Après plusieurs jours de flottement, le vote de la loi instaurant l’état d’urgence sanitaire et la publication ce jeudi de vingt-cinq ordonnances prises par le gouvernement ont désormais fixé un cadre pour les deux prochains mois. Comme d’autres secteurs, l’ensemble de la chaîne judiciaire voit son fonctionnement chamboulé. Comment les avocats poursuivent-ils leur mission dans ces circonstances et quelles sont les conséquences pour la profession ? 20 Minutes fait le point.

Priorité aux urgences et nombreux renvois

Pour assurer la continuité de l’activité judiciaire même en période de confinement, la ministre de la Justice a annoncé que seuls les « contentieux essentiels » seraient désormais traités par les juridictions. Les comparutions immédiates, le traitement des dossiers dans lesquels les prévenus sont détenus ou placés sous contrôle judiciaire doivent donc normalement se poursuivre. « Tout comme les présentations de suspects à des magistrats en sortie de garde à vue ou lorsqu’une information judiciaire est ouverte », précise l’avocate Fabienne Causse.

Les dossiers relatifs à des faits de violences intrafamiliales et conjugales continuent d’être pris en charge et, en matière civile, la priorité est donnée, là aussi, aux seules urgences. « Dans mon cas, toutes mes audiences sont renvoyées », explique l’avocat à la Cour Benjamin Pitcho. Idem pour Vincent Brengarth, avocat au barreau de Paris : « Toutes nos audiences programmées ont été supprimées et les délais sont prolongés pour certaines procédures. En attendant, on essaie d’avancer sur les dossiers de fond. »

Inquiétudes sanitaires

Mais si l’activité des avocats s’est considérablement réduite, leurs conditions d’exercice suscitent toujours des inquiétudes. À Vichy, Fabienne Causse détaille : « On rentre au tribunal avec notre propre matériel, gants et masques. Les rares audiences qui se tiennent se déroulent dans des salles un peu plus grandes, mais c’est de la poudre aux yeux. J’ai assisté un client en garde à vue sans protection, dans une petite salle, puis la personne a été présentée physiquement au juge dans les mêmes conditions. Personne n’était équipé pour se protéger, ni les magistrats, ni les policiers qui escortent les prévenus, ni les avocats. »

« « Les gestes barrières et les recommandations sanitaires ne peuvent être respectés et cela touche toute la chaîne judiciaire » »

Une difficulté également rencontrée dans la capitale et soulevée par Olivier Cousi, bâtonnier de l’ordre des avocats du barreau de Paris : « Les gestes barrières et les recommandations sanitaires ne peuvent être respectées et cela touche toute la chaîne judiciaire ». À cela s’ajoutent également des « choix éthiques » complexes, poursuit l’avocat : « Les parloirs avocats sont maintenus en détention, mais le risque de contamination existe. »

« L’un de mes clients est détenu à Lyon.
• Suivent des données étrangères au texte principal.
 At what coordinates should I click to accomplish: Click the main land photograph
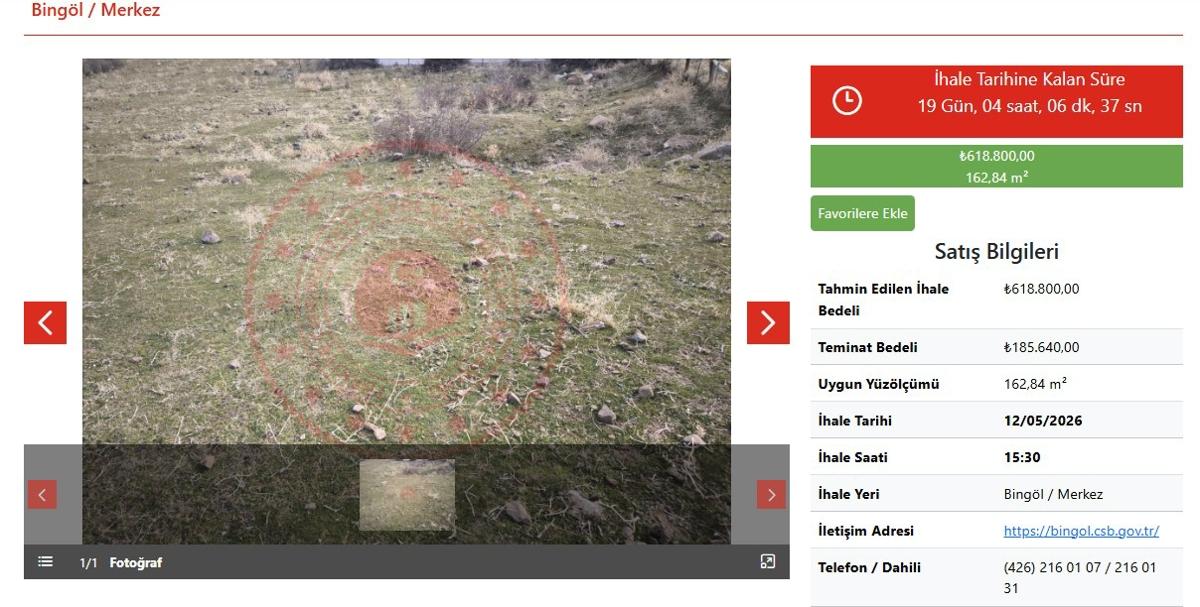click(406, 250)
En étant moi-même basé à Paris, ce n’est pas évident de me rendre à ses côtés dans ce contexte », illustre ainsi Vincent Brengarth. Pour tenter de palier cette situation, l’une des ordonnances publiée le 26 mars permet aux détenus de recourir à un contact téléphonique s’ils souhaitent échanger avec leur avocat.

Inquiétudes pour les droits des justiciables

Au-delà des conditions sanitaires, le fond même des ordonnances prises par le gouvernement suscite également des inquiétudes chez les avocats. Sur Twitter, plusieurs membres de la profession ont partagé leurs craintes. Parmi eux, Christian Saint-Palais, président de l’Association des avocats pénalistes (ADAP) : « Des audiences se tiendront par visioconférence sans l’accord des parties, par téléphone et même par écrit, à huis clos, à juge unique. Les présumés innocents détenus pourront le rester plus longtemps et, en cas de refus de leur liberté, attendront 50 jours que la cour statue. Inquiets ? Un peu, permettez ».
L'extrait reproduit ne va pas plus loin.